Set down, word for word, the part of the endothelial cell text below that opens with the words containing "Pervasis, a clinical" and closes with "in medical costs.".

- [Text]:
== == ==
The Role of Endothelial Cells in the Tumor Microenvironment
Endothelial cells, which line the interior surface of every blood vessel in the body, are critical to tissue repair and health, and have a well-understood role in regulating many of the body's healing processes, including those associated with vascular repair. Endothelial cells work as the body's "police force" – helping maintain homeostasis, and control cells under a range of pathologic stresses. In January, the MIT researchers reported in the journal Science Translational Medicine(1) data suggesting that, in the tumor microenvironment, quiescent endothelial cells are tumor-suppressive and slow the proliferation and invasiveness of cancer cells (as studied in culture and in animals), while disruption of the endothelial cells eliminates their ability to inhibit these actions that cause metastasis. Introducing exogenous functional, healthy endothelial cells to the stromal area can restore homeostasis.
Pervasis, a clinical stage company based in Cambridge, Mass., is focused on developing breakthrough endothelial cell-based therapies. In addition to oncology, the company's other areas of clinical investigation include improving outcomes following common vascular surgical and interventional procedures, such as hemodialysis access, angioplasties, stents and peripheral and coronary bypass grafts—the failures of which result in serious complications and a significant increase in medical costs.
== == ==
- [Data section]:
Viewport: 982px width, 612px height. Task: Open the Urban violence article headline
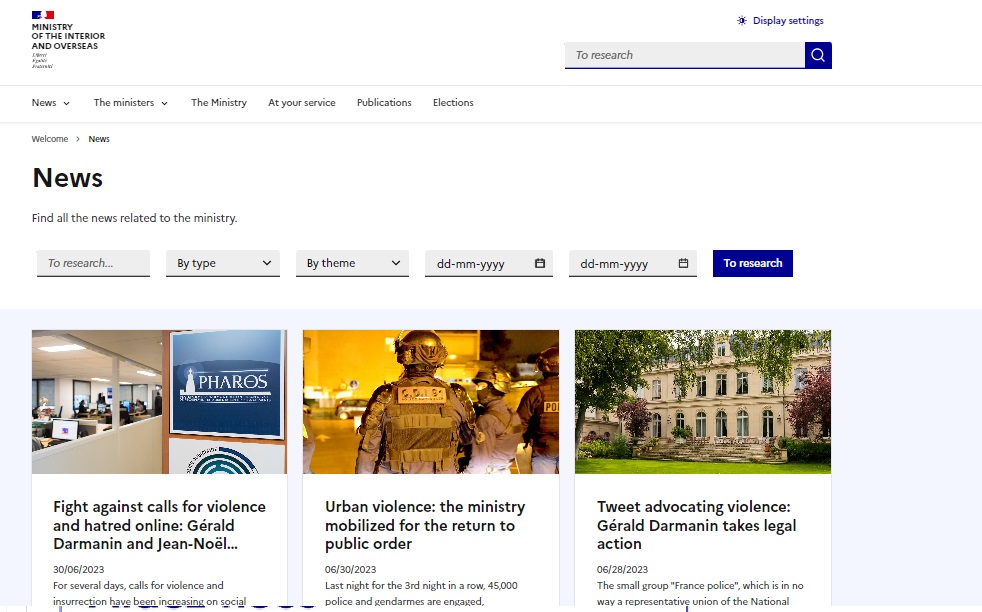(424, 525)
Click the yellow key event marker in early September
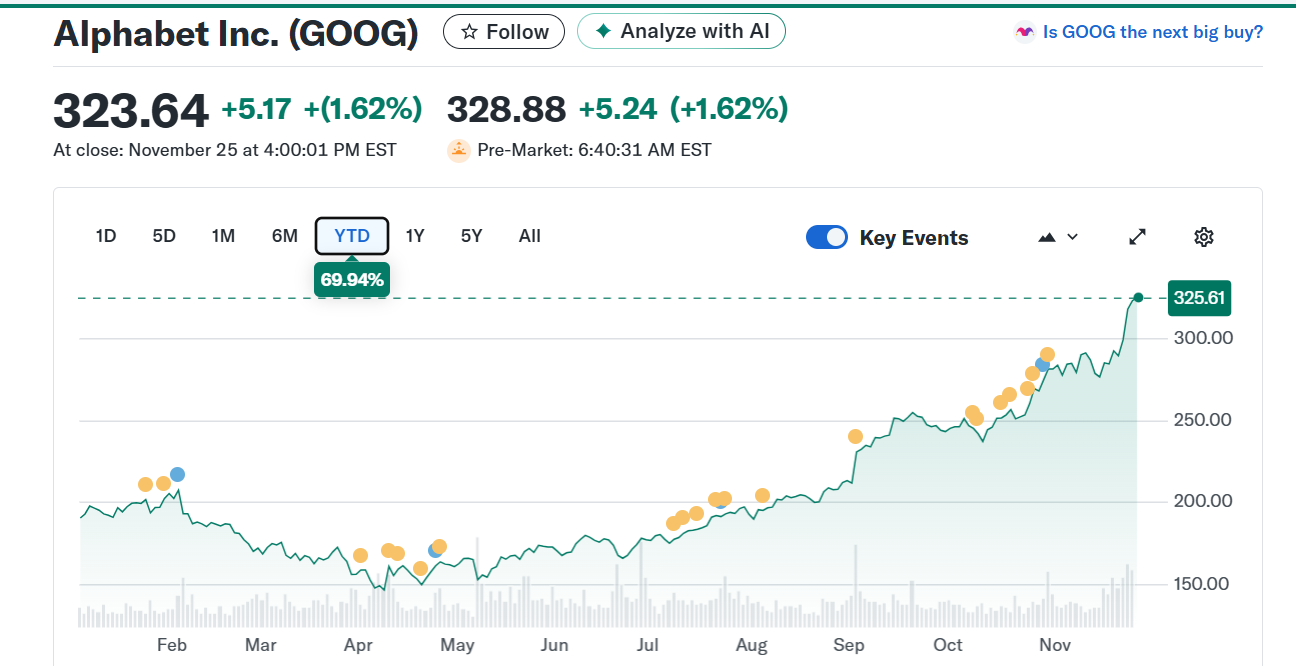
== == ==
- [Finished task]:
Pervasis, a clinical stage company based in Cambridge, Mass., is focused on developing breakthrough endothelial cell-based therapies. In addition to oncology, the company's other areas of clinical investigation include improving outcomes following common vascular surgical and interventional procedures, such as hemodialysis access, angioplasties, stents and peripheral and coronary bypass grafts—the failures of which result in serious complications and a significant increase in medical costs.